Johannesburg, 13 June 2018 (ECA) - Experts from Africa’s rail sector gathered this week in Johannesburg to discuss rail transport and how it can be developed to support the grand design for growth on the continent.
Addressing the gathering, Vera Songwe, Executive Secretary of the Economic Commission for Africa (ECA), said that economic development in Africa needs an efficient, expanded, rail network and described the current condition of existing railway infrastructure and rolling stock in many countries as “sub-optimal.”
Currently, Africa has one kilometer of rail track for every 400 square kilometers of land. The rail coverage is 20% broken down to 60% standard gauge), 60% cape gauge and 18% meter gauge, creating what she described as “incompatible and expensive enclaves within the Trans African Railways.”
“Rail will be the future land transport mode of choice for Africa,” said Songwe.
Elaborating on the numerous opportunities for rail transport development in Africa, she said that with the operationalization of the African Continental Free Trade Area (AfCFTA), large volumes of goods and bulk commodities will be generated to create huge markets for rail transport. Additionally, Africa’s large land mass, which is marked by 16 landlocked countries will encourage the development of high speed, high capacity and efficient transport corridors.
“This presents opportunities for rail transport development in Africa”, said Songwe adding, “the large-scale urbanization comes with transportation challenges that can only be handled by railways.”
The Executive Secretary made reference to the need for climatic resilience, stressing that coupled with environmental and safety issues, “will put railways at the forefront of all transport modes.” Furthermore, noted Songwe, “the socio-economic impact of a modal shift of freight from road to rail would achieve maximum greenhouse gas mitigation in the transport sector.
But the railway renaissance comes with a large price-tag for governments and as noted by Ms. Songwe, States’ financial resources are being stretched to the limit and this becomes even more precarious when commodity prices fall.
The recently commissioned 34 km Addis Ababa Light Rail Transit city transport cost $475 million; the bill for the rehabilitation of the Ethiopia-Djibouti Railway was just over $4bn and the new Mombasa to Nairobi rail line is said to have raised Kenya’s external debt by 17%. In South Africa, it is estimated that more than $110 billion will be needed to convert the country’s 20,000 km of the Cape gauge rail track into a standard gauge.
Innovative business models and an urgent recognition that the renaissance of the African rail sector requires a major injection of capital to bring the infrastructure up to an acceptable level are required, according to Songwe.
Furthermore, private sector and public-private partnerships, she said, would give the private sector access to secure, long-term investment opportunities.
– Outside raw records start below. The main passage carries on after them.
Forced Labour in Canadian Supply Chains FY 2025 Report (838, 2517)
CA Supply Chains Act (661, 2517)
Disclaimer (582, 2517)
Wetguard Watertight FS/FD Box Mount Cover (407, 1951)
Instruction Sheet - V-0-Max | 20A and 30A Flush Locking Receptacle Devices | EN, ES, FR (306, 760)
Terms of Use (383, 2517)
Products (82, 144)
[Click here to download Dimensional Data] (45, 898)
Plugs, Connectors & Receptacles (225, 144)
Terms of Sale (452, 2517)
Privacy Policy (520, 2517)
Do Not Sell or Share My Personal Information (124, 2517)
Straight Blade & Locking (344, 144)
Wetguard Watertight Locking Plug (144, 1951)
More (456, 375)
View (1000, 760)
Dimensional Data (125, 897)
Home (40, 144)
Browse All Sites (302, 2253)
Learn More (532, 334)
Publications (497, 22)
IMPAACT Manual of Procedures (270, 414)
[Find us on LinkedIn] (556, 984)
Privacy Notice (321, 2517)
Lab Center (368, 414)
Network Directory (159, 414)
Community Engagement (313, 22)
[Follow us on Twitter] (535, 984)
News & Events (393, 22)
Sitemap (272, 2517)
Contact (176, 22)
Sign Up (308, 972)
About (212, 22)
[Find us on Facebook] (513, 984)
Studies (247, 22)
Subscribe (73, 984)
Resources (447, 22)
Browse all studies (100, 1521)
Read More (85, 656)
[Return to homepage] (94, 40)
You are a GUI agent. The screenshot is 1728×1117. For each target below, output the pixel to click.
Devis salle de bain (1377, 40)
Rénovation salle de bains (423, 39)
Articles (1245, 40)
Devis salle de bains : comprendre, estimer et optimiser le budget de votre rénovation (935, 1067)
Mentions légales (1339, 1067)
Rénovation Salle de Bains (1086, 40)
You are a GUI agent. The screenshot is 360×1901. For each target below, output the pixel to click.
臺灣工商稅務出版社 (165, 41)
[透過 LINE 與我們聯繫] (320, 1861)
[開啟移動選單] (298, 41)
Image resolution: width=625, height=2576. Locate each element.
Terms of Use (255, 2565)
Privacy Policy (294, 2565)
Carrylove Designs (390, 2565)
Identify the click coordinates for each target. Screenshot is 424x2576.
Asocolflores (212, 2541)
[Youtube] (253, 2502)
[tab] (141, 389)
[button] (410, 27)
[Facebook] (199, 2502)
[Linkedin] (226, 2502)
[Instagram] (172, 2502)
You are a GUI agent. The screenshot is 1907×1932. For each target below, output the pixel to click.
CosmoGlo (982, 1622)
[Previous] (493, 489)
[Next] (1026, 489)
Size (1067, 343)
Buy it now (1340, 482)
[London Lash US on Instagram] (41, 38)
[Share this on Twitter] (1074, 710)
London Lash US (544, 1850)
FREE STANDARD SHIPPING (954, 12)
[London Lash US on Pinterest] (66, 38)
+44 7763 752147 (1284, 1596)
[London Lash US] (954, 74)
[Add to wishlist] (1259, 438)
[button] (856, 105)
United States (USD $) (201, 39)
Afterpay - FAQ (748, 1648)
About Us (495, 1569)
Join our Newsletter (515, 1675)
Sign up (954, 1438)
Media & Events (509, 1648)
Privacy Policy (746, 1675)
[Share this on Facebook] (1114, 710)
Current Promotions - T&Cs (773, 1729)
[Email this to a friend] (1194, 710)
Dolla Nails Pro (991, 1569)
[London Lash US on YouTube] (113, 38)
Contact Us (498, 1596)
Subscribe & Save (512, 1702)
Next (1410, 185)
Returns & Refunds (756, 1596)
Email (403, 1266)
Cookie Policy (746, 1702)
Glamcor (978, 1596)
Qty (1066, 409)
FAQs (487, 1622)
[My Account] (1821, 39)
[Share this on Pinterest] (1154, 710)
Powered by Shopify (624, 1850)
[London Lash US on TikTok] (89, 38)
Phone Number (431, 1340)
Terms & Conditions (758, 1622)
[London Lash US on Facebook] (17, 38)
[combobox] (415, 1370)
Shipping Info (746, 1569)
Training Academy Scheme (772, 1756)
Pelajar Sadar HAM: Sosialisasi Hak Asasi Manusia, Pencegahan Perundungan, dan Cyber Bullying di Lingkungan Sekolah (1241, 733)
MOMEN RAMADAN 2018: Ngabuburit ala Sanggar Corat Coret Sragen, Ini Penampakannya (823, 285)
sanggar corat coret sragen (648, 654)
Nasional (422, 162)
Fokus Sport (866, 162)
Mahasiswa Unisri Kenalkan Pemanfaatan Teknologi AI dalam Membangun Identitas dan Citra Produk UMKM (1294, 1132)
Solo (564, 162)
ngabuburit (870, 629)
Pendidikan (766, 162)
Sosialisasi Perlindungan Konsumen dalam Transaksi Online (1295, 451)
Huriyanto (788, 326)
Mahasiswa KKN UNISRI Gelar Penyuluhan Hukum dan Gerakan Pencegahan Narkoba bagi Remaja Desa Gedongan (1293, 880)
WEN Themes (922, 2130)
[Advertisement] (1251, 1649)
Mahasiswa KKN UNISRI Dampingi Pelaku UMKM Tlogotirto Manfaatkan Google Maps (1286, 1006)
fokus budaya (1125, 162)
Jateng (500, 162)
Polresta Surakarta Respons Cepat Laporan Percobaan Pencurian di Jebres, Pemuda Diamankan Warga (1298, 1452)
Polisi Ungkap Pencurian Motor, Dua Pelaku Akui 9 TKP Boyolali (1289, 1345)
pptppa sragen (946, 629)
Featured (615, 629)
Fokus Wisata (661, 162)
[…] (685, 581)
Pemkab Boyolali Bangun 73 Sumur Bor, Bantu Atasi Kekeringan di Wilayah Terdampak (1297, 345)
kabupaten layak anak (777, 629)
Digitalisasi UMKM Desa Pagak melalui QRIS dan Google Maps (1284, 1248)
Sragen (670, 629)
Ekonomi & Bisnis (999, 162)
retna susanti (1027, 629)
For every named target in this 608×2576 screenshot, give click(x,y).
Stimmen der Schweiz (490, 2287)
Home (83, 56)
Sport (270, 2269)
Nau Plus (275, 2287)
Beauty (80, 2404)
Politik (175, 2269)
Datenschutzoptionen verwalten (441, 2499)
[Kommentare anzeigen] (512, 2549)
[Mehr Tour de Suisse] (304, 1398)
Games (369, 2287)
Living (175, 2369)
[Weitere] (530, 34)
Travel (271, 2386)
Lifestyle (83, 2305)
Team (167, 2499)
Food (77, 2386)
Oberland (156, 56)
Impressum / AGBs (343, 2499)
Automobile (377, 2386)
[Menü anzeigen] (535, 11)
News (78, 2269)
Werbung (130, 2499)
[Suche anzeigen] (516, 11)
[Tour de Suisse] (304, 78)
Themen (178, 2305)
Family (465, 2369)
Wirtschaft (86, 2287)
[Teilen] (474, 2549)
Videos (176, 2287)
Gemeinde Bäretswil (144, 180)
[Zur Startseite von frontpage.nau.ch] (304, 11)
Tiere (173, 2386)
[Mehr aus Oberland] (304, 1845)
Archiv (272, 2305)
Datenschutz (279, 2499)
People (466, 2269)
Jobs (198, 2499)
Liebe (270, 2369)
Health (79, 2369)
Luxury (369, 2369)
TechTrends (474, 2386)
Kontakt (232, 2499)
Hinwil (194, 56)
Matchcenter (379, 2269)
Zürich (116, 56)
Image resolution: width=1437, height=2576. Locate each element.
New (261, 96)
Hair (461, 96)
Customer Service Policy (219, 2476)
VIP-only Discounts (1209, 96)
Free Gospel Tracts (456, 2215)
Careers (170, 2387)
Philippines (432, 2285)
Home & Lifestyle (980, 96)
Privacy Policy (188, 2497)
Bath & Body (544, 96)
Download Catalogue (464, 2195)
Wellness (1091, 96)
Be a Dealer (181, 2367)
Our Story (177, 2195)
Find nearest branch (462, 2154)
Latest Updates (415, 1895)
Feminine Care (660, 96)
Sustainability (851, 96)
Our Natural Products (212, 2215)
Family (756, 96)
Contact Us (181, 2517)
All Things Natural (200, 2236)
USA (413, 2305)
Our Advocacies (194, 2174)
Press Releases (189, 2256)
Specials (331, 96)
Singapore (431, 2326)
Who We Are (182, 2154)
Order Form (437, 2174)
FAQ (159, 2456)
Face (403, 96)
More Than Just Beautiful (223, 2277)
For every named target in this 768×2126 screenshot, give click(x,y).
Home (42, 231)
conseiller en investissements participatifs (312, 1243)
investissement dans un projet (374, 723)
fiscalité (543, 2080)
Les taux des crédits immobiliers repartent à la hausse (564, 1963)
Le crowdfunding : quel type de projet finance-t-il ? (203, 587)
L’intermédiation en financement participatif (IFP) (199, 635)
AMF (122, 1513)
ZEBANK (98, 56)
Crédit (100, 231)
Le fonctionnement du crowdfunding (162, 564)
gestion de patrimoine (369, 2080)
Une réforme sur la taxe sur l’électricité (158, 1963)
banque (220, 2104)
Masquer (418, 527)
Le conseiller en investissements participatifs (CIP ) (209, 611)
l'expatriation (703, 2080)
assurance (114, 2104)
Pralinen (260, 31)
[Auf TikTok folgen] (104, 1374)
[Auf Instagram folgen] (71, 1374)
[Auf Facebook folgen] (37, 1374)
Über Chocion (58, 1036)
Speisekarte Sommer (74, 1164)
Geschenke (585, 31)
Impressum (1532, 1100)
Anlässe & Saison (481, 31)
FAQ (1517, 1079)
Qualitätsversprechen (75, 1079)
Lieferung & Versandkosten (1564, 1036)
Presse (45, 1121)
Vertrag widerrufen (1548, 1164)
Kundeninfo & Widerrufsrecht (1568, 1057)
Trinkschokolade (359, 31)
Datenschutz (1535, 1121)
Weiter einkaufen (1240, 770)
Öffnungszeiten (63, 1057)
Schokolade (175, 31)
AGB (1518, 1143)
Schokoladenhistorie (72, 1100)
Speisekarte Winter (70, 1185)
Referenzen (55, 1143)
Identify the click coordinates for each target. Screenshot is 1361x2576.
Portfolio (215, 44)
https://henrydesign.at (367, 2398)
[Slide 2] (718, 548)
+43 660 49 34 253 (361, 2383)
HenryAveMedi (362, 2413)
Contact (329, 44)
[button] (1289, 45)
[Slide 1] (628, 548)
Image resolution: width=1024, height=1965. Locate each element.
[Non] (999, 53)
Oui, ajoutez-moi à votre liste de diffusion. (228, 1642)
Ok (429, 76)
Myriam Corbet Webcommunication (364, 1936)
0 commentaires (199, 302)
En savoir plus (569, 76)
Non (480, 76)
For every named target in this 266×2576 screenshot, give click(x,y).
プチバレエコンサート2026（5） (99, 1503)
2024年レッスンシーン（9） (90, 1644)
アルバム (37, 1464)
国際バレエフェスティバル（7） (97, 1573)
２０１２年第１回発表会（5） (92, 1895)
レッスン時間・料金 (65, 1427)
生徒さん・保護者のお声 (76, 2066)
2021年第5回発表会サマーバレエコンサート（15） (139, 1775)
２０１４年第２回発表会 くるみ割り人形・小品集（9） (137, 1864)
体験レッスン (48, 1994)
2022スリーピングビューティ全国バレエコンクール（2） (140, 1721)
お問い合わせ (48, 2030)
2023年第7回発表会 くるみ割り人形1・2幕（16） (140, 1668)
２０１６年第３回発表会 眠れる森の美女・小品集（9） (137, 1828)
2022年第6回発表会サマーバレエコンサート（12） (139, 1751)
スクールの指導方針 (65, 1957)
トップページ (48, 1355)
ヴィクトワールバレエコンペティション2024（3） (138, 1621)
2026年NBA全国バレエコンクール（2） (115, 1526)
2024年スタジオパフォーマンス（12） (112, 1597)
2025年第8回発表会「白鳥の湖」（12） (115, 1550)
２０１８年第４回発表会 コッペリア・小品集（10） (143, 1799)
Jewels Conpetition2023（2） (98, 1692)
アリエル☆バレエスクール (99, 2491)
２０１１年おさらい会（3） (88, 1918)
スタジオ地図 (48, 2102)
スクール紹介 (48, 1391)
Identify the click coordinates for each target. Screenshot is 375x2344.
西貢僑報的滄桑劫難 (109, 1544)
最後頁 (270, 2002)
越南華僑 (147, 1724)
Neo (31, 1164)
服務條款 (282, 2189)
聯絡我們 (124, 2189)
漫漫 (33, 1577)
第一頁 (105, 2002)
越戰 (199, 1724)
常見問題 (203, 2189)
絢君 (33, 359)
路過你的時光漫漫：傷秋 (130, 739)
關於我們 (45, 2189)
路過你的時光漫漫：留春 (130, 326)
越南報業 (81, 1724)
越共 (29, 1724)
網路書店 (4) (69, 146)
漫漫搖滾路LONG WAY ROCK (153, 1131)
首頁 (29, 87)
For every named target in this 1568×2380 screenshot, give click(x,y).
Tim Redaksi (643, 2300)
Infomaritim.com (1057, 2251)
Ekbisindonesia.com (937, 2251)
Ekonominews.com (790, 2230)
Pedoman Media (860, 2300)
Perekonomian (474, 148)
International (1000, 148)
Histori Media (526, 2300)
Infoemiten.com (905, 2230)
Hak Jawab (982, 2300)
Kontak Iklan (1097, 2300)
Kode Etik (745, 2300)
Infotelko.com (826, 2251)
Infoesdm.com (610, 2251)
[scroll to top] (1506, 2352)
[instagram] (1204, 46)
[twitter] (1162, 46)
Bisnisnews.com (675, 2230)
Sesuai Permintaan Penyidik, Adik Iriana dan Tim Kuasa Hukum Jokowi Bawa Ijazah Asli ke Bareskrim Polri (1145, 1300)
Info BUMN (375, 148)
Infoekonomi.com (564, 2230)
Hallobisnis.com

Private sector partners can profit from PPPs by achieving efficiencies, based on their managerial, technical, financial and innovation capabilities.
Raising finance for rail development would also be boosted by the Luxembourg Rail Protocol, which noted Songwe, offers some solutions. The Protocol, due to enter into force in late 2019, will protect private investment in the rail sector.
“This protocol creates a new worldwide legal framework to recognize and regulate security interests of lenders secured by railway rolling stock, lessors and vendors selling under conditional sale agreements,” she said.
It applies to all rolling stock, from high-speed trains to trams and will create a common African legal regime, allowing creditors to repossess financed assets on default or insolvency of the debtor, subject to public interest safeguards, and protecting operators and owners as well as financiers as trains move across national borders within Africa.
Ms. Songwe called on governments to ratify the Protocol, saying it would enable the private sector to be tapped into finance delivery and management of the rail sector. This, she stressed, “is important for Africa’s rail renaissance and vital for the future of Africa economic integration; it is an opportunity we dare not let slip through our fingers.”